Я от имени их пошлю за рубеж телеграмму:

«Живы. Выдержим. Победим».

Но неготовность разделить участь избиваемого ребенка навсегда осталась у меня зарубкой на совести…

Второй случай произошел позже. Мы получили только что, но уже во второй раз, литерный паек и вдвоем с женой несли его по Литейному, направляясь домой. Сугробы были и во вторую блокадную зиму достаточно высоки. Почти напротив дома Н. А. Некрасова, откуда он любовался парадным подъездом, цепляясь за погруженную в снег решетку, шел ребенок лет четырех-пяти. Он с трудом передвигал ноги, огромные глаза на иссохшем старческом лице с ужасом вглядывались в окружающий мир. Ноги его заплетались. Тамара вытащила большой, двойной, кусок сахара и протянула ему. Он сначала не понял и весь сжался, а потом вдруг рывком схватил этот сахар, прижал к груди и замер от страха, что все случившееся или сон, или неправда… Мы пошли дальше. Ну, что же большее могли сделать еле бредущие обыватели?

ПРОРЫВ БЛОКАДЫ

Все ленинградцы ежедневно говорили о прорыве блокады, о предстоящей победе, мирной жизни и восстановлении страны, втором фронте, то есть об активном включении в войну союзников. На союзников, впрочем, мало надеялись. «План уже начерчился, но рузвельтатов никаких»,- шутили ленинградцы. Вспоминали и индейскую мудрость: «У меня три друга: первый - мой друг, второй - друг моего друга и третий - враг моего врага». Все считали, что третья степень дружбы только и объединяет нас с нашими союзниками. (Так, кстати, и оказалось: второй фронт появился только тогда, когда ясно стало, что мы сможем освободить одни всю Европу.)

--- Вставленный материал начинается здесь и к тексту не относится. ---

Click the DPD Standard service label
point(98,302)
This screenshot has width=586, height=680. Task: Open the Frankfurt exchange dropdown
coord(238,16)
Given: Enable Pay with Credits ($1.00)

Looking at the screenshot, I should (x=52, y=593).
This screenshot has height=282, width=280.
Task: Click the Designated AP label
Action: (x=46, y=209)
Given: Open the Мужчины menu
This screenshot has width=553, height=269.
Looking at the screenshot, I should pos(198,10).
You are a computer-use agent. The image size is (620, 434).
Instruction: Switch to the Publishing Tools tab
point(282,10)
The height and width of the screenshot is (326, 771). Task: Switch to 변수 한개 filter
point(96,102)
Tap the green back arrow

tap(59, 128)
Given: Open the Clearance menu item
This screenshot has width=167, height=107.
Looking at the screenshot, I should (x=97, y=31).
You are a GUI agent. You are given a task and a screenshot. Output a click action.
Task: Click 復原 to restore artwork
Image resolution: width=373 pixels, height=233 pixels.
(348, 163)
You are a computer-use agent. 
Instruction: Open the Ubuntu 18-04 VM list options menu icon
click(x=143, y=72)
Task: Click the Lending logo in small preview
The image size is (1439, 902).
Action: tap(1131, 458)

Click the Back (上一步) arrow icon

Редко кто говорил о других исходах. Были люди, которые считали, что Ленинград после войны должен стать свободным городом. Но все сразу же обрывали таких, вспоминая и «Окно в Европу», и «Медного всадника», и историческое значение для России выхода к Балтийскому морю. Но о прорыве блокады говорили ежедневно и всюду: за работой, на дежурствах на крышах, когда «лопатами отбивались от самолетов», гася зажигалки, за скудной едой, укладываясь в холодную постель и во время немудрого в те времена самообслуживания. Ждали, надеялись. Долго и упорно. Говорили то о Федюнинском и его усах, то о Кулике, то о Мерецкове.

В призывных комиссиях на фронт брали почти всех. Меня откомандировали туда из госпиталя. Помню, что только двубезрукому я дал освобождение, удивившись замечательным протезам, скрывавшим его недостаток. «Вы не бойтесь, берите с язвой желудка, туберкулезных. Ведь всем им придется быть на фронте не больше недели. Если не убьют, то ранят, и они попадут в госпиталь», - говорил нам военком Дзержинского района.

И действительно, война шла большой кровью. При попытках пробиться на связь с Большой землей под Красным Бором остались груды тел, особенно вдоль насыпей. «Невский пятачок» и Синявинские болота не сходили с языка. Ленинградцы бились неистово. Каждый знал, что за его спиной его же семья умирает с голоду. Но все попытки прорыва блокады не вели к успеху, наполнялись только наши госпитали искалеченными и умирающими.

С ужасом мы узнали о гибели целой армии и предательстве Власова. Этому поневоле пришлось поверить. Ведь, когда читали нам о Павлове и других расстрелянных генералах Западного фронта, никто не верил, что они предатели и «враги народа», как нас в этом убеждали. Вспоминали, что это же говорилось о Якире, Тухачевском, Уборевиче, даже о Блюхере.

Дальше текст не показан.